Why is there so much passion about global warming, and why has the issue become so vexing that the American Physical Society, from which Dr. Giaever resigned a few months ago, refused the seemingly reasonable request by many of its members to remove the word "incontrovertible" from its description of a scientific issue? There are several reasons, but a good place to start is the old question "cui bono?" Or the modern update, "Follow the money."

Alarmism over climate is of great benefit to many, providing government funding for academic research and a reason for government bureaucracies to grow. Alarmism also offers an excuse for governments to raise taxes, taxpayer-funded subsidies for businesses that understand how to work the political system, and a lure for big donations to charitable foundations promising to save the planet. Lysenko and his team lived very well, and they fiercely defended their dogma and the privileges it brought them.

Speaking for many scientists and engineers who have looked carefully and independently at the science of climate, we have a message to any candidate for public office: There is no compelling scientific argument for drastic action to "decarbonize" the world's economy. Even if one accepts the inflated climate forecasts of the IPCC, aggressive greenhouse-gas control policies are not justified economically.

Exercise requirements:
a – List every word or phrase that the climate passage sets in quotation marks.
b – Write out the stretch of the climate passage from "Speaking for many" through "not justified economically.".
None of the records are needed for working with the climate passage.

Raw records:

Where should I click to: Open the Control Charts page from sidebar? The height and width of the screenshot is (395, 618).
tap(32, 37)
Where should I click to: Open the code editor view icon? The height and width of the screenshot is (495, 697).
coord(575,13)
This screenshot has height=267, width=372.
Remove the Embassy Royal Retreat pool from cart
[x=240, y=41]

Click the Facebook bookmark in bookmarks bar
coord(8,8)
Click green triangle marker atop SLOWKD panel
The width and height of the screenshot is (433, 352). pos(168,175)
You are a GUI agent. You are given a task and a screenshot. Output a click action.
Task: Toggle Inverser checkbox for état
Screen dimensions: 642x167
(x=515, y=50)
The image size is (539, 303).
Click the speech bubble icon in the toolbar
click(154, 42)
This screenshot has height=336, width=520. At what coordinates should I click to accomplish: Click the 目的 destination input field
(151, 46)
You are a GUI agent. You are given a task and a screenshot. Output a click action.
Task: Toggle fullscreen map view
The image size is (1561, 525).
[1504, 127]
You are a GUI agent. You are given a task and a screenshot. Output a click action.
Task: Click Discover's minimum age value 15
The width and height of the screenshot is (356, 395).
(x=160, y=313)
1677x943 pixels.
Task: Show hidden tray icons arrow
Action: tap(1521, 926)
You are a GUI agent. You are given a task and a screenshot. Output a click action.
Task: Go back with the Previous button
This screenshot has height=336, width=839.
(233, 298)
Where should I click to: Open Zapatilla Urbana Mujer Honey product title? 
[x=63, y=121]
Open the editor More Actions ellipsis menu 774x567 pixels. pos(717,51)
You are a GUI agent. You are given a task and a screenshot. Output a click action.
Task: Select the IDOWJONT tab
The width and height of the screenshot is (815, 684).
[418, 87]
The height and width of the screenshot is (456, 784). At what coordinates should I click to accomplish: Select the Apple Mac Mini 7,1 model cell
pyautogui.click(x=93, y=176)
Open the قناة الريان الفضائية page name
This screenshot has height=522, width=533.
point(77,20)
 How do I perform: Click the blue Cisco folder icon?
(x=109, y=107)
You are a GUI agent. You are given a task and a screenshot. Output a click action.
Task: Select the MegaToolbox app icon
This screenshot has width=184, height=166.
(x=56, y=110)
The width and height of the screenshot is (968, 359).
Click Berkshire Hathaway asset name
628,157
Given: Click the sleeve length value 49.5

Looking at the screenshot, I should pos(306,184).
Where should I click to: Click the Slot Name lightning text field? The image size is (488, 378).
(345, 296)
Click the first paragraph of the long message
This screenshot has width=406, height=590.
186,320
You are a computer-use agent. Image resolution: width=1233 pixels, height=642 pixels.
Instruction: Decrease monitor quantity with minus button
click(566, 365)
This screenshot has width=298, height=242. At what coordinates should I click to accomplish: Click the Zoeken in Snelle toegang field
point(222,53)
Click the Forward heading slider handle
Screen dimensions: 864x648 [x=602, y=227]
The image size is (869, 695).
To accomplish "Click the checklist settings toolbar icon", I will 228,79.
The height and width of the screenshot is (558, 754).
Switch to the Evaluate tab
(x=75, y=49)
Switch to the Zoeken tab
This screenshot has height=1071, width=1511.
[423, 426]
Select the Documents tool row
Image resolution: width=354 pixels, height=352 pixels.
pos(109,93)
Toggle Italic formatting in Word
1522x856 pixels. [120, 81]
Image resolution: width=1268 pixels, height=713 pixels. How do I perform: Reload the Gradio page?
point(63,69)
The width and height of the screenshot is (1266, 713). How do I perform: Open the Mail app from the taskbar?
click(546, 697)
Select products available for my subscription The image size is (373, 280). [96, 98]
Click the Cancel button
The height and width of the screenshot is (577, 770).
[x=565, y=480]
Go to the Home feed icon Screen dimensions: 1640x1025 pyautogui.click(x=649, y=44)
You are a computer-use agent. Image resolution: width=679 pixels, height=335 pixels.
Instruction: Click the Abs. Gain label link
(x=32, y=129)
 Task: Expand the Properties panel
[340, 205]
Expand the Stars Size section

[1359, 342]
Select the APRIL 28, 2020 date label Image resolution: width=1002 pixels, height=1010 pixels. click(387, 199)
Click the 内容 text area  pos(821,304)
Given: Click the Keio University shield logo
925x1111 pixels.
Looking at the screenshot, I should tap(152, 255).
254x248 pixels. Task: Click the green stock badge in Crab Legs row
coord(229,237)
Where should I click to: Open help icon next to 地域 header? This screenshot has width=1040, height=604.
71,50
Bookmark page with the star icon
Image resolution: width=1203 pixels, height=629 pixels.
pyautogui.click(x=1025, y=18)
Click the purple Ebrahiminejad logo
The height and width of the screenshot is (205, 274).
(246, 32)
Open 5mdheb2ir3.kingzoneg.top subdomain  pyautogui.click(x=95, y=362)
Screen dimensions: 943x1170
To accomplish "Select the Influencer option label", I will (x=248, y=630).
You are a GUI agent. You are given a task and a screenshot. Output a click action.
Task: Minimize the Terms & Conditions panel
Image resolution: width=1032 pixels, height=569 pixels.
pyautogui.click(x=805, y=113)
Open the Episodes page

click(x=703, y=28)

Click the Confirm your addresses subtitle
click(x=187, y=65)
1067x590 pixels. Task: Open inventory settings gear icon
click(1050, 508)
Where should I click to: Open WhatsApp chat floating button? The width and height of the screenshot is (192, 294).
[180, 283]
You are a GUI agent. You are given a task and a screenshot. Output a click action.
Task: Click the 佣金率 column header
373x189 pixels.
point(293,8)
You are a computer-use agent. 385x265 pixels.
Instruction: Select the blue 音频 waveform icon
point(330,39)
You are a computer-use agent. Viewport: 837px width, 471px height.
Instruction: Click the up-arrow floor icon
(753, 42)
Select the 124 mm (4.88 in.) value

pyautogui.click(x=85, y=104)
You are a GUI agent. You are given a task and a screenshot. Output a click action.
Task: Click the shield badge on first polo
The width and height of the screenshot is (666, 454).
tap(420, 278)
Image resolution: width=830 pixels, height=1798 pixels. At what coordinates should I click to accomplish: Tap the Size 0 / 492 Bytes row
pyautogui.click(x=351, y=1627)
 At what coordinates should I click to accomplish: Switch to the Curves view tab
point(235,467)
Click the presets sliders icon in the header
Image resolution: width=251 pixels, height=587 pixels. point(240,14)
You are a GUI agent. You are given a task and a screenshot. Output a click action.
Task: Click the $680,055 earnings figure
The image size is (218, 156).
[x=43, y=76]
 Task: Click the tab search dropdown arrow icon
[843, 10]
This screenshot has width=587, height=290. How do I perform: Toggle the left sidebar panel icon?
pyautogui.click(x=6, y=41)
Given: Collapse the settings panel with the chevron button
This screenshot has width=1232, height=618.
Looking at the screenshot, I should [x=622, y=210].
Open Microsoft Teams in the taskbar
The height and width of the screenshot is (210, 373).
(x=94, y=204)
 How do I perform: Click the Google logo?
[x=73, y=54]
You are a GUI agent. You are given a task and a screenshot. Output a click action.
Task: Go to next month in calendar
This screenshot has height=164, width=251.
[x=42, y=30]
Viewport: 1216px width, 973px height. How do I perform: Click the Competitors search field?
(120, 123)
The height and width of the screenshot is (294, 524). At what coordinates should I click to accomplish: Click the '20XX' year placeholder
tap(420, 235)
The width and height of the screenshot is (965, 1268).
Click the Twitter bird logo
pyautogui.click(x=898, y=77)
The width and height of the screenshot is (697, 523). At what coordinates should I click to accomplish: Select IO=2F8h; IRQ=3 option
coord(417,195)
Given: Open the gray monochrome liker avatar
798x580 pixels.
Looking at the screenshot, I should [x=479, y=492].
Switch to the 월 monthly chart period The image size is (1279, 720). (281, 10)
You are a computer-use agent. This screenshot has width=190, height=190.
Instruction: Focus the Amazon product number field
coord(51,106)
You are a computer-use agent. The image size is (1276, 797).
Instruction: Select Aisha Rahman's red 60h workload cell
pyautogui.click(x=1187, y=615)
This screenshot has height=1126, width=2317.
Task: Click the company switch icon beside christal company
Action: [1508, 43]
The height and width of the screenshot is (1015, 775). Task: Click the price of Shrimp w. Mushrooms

Solutions to the exercise:
a –
- "incontrovertible"
- "cui bono?"
- "Follow the money."
- "decarbonize"

b –
Speaking for many scientists and engineers who have looked carefully and independently at the science of climate, we have a message to any candidate for public office: There is no compelling scientific argument for drastic action to "decarbonize" the world's economy. Even if one accepts the inflated climate forecasts of the IPCC, aggressive greenhouse-gas control policies are not justified economically.